Duminy got a single off the next, bringing Amla back on strike, on 98, three balls left in the over. The fourth was a dot, Ajmal following Amla's movement as he backed away. The fifth was the original plan, though probably a little wider than intended. Amla still couldn't get it away.

"He panicked a little, nine needed and it was ball to ball, the panic button was on. Saeed can also panic, of course. So I said to him, if I was a batsman at this stage, I would not be looking for a single, I will look for a boundary, a big shot. Because nine runs off eight [actually seven], however big a batsman, he is under pressure now.

"Now he will not try to hit over cover, he will go for a big shot.
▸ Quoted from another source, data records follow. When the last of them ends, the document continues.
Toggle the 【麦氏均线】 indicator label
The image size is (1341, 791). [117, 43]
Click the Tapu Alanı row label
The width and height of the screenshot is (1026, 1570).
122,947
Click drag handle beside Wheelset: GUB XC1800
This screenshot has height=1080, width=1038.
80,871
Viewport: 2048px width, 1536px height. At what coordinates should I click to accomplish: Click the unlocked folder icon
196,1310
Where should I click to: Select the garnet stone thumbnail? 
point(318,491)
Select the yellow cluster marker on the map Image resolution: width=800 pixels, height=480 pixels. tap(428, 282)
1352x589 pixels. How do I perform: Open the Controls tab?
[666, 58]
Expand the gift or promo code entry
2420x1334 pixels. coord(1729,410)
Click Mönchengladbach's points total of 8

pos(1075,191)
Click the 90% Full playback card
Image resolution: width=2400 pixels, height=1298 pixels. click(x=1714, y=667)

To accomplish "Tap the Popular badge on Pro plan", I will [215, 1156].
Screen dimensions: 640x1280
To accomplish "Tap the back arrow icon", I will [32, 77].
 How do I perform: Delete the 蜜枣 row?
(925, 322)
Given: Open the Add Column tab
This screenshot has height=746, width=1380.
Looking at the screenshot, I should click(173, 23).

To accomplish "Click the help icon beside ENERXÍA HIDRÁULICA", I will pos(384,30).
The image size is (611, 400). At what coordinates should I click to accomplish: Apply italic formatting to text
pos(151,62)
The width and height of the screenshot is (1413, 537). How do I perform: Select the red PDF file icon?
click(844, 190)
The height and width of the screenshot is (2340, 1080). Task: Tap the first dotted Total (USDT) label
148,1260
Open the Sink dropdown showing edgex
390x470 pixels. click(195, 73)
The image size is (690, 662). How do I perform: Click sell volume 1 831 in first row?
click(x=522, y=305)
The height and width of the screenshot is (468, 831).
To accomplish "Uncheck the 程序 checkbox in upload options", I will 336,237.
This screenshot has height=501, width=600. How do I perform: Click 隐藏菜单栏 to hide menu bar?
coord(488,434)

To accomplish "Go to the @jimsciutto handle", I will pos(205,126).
So I said, now you have to give him a doosra from middle and leg, because now he will hit it. He bowled it and Amla skied it straight up [to be caught halfway to the boundary]."

Pakistan won eventually by a run, sealing a first ODI series win in South Africa and the first by a subcontinent side in the country.

Fast, slow?

No Pakistani captain has relied as heavily on spin as Misbah, not even Miandad, who, usually in Imran's absence and at home, was happy to rely on them. Fifty-nine per cent of the wickets taken under Misbah have been by spin; 58% of the overs bowled by spinners. In that, he is an outlier among Pakistan's major captains. Corresponding percentages for Abdul Kardar, Imran and Miandad are, in order: 23% of wickets and 33% of overs; 29% of wickets and 36% of overs; 46% of wickets and 48% of overs.


Sitting down, Misbah illustrated the movement he intended to elicit from Broad, a jerky, panicked jab down to the ball, the aim being to prevent it from hitting his toes or stumps but now scrambled by the lack of pace and flight


To a degree it has been thrust upon him by circumstance: as much by the attack that was left to him once he took over as by the surfaces on which Pakistan played "home" Tests. Had he the Mohammads, Amir and Asif, who knows how his captaincy would have played out. But because he is a captain who understands so well the angles to which the game is played, and the consequences of tweaking them to tiny degrees, his handling of spinners has mostly suggested he was born for it.

He insisted he is as comfortable with fast bowlers, though he let slip a perhaps natural caution in expanding: "If a guy is bowling with control and he knows where the ball is going and how much it is swinging, then it becomes easy. It becomes difficult when the ball is not being controlled, or it is swinging both ways too much, or if he is struggling with line and length."

Control - not conceding runs - is vital to Misbah and it is his spinners who have always given him utmost control. Consequently, in the absence of Asif and Amir, and other than in a few phases, Misbah has sometimes come across as intrinsically untrusting of fast bowlers. He was, for instance, so despondent at the prospect of playing three fast bowlers in the first Test against England last month (Shah was injured, with no back-up) that it felt as if he had conceded the Test before it even began.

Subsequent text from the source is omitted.